Dillard uses her characters’ inquisitive nature both as the impetus for their actions and as the glue that binds the story’s archetypal themes. Also supporting the various thematic threads are anecdotes, which stem from Dillard’s insatiable appetite for facts. In her previous works, her tendency to saturate the narrative with historical and scientific facts directly connects the reader to her passion. Rather than simply reading a book, one imagines stumbling upon Dillard’s journal. Granted, there are several moments in The Maytrees in which the reader senses this familiar authorial hand, most notably one section in which Dillard-as-narrator discusses the “ceremonial holes” of Cape Cod’s Nauset Tribes. For most of the narrative, however, she again turns to her characters, endowing them with her knowledge. For example, discussing death, Toby Maytree describes the mourning rituals of Alaska’s Aleut people:
If you were a prehistoric Aleut and your wife or husband died, your people braced your joints for grief. That is, they lashed hide bindings around your knees, ankles, elbows, shoulders, and hips. You could still move, barely, as if swaddled. Otherwise, the Aleuts said, in your grief you would go to pieces just as the skeleton would go to pieces. You would fall apart.

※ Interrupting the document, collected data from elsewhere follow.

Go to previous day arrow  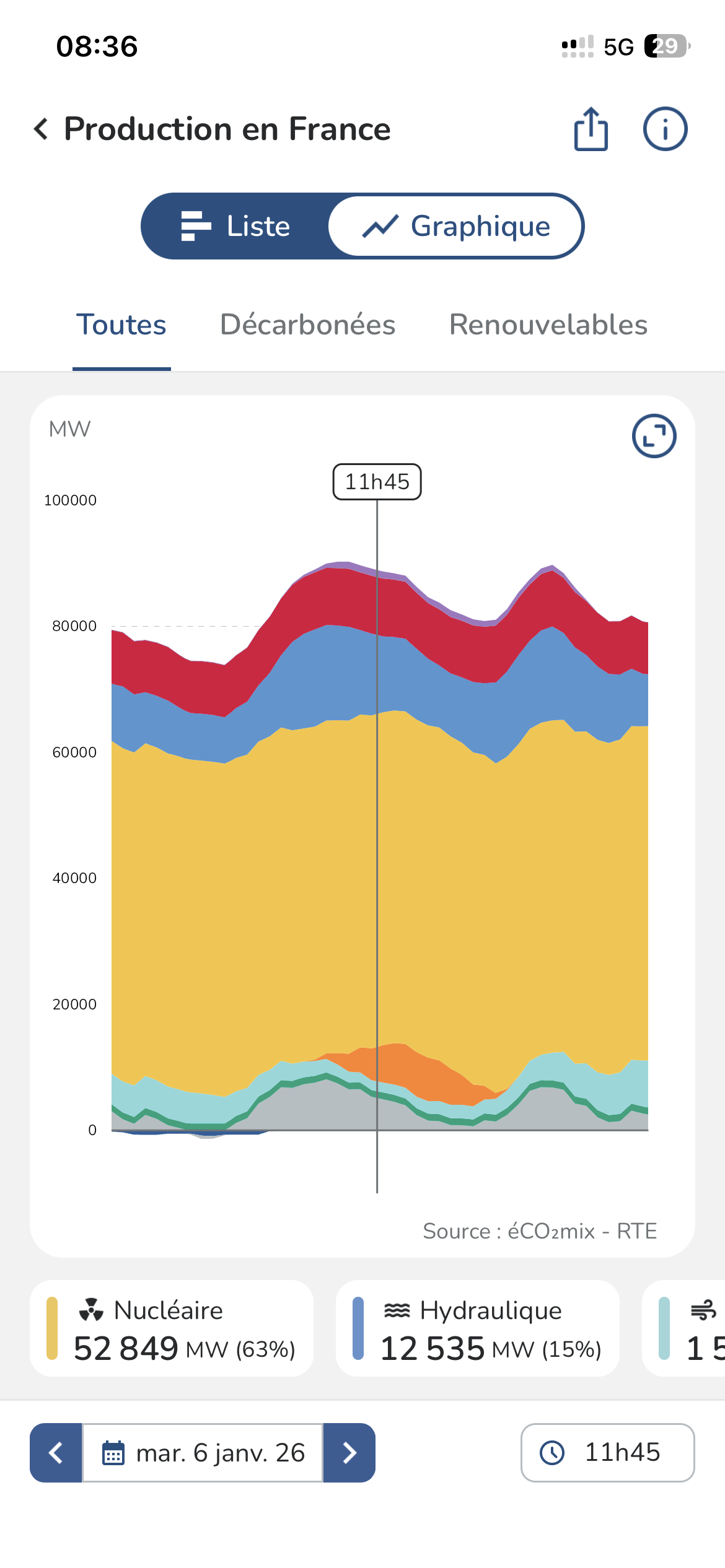(x=56, y=1453)
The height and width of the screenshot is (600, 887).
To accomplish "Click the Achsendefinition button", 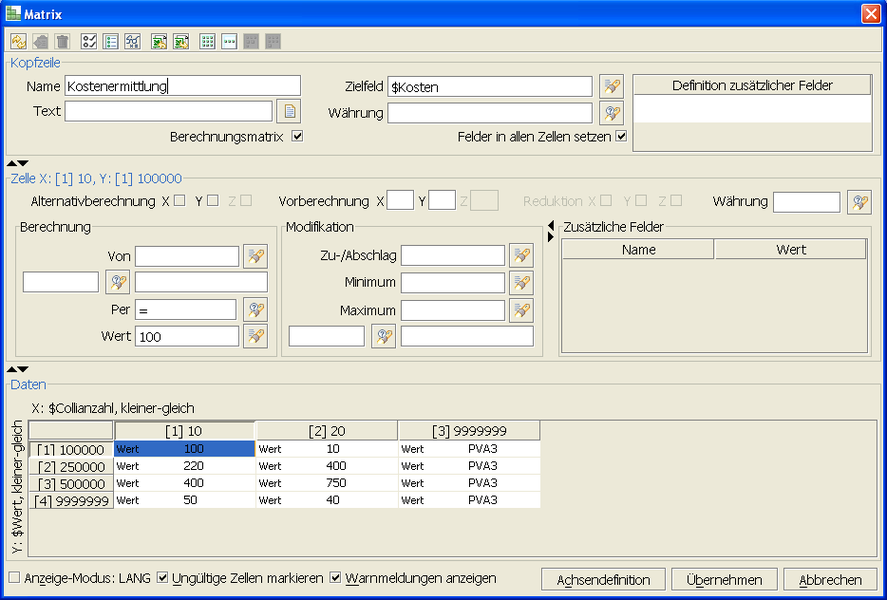I will pos(603,580).
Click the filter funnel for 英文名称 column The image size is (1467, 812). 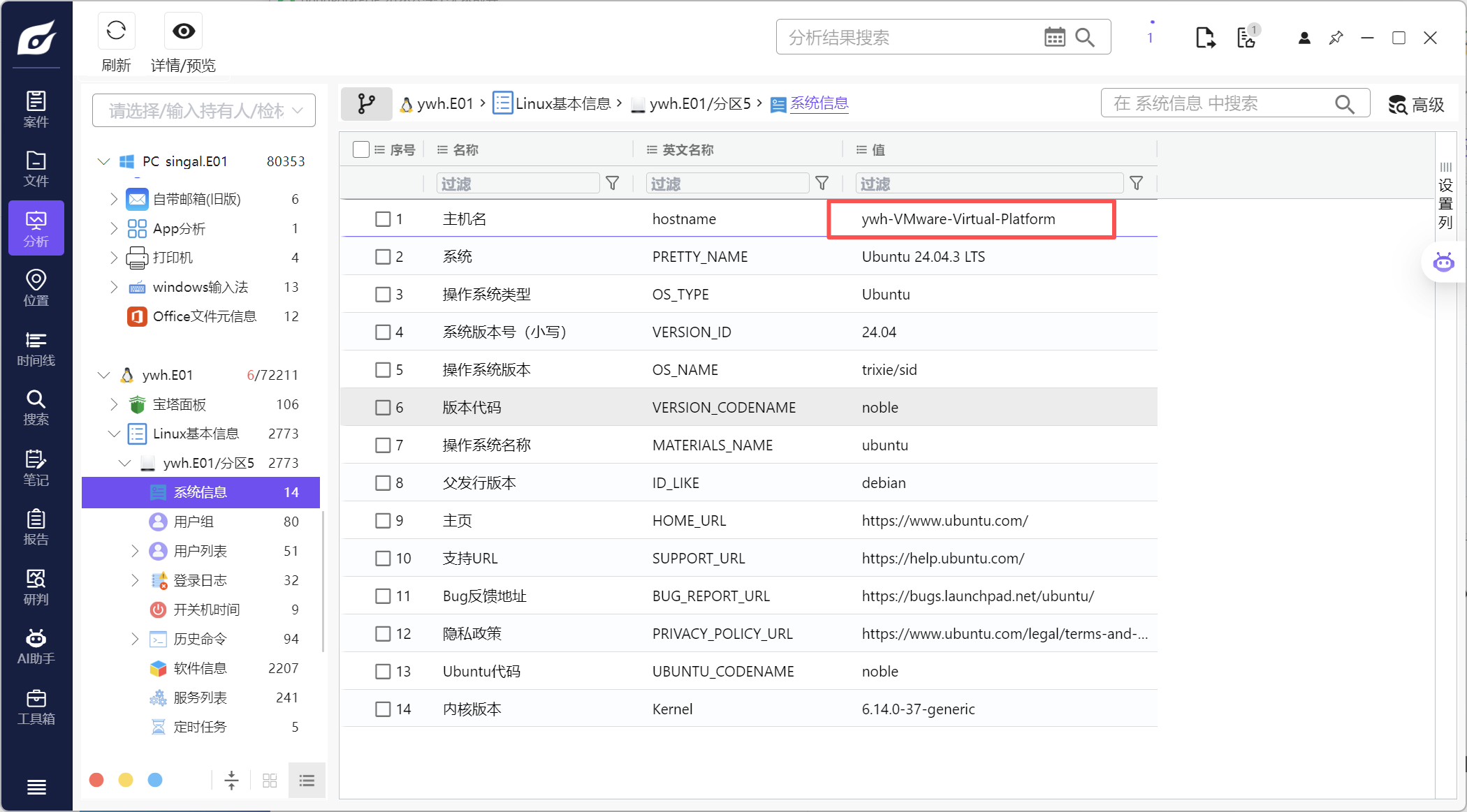[x=822, y=183]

Whether the reader perceives these instances as heavy-handed, Dillard remains faithful to the Maytrees’ story, which, despite its meandering chronology, finds and keeps its footing in its characters’ day-to-day actions.
Ever since the publication of Pilgrim at Tinker Creek, critics have tried to peg Dillard into a specific genre. Many call her an essayist, a label she rejects. Though The Maytrees is unquestionably a novel, the reader who is familiar with Dillard’s work will be rewarded with a provocative story that both reflects her matured writing style and carries with it the influence and weight of her previous work.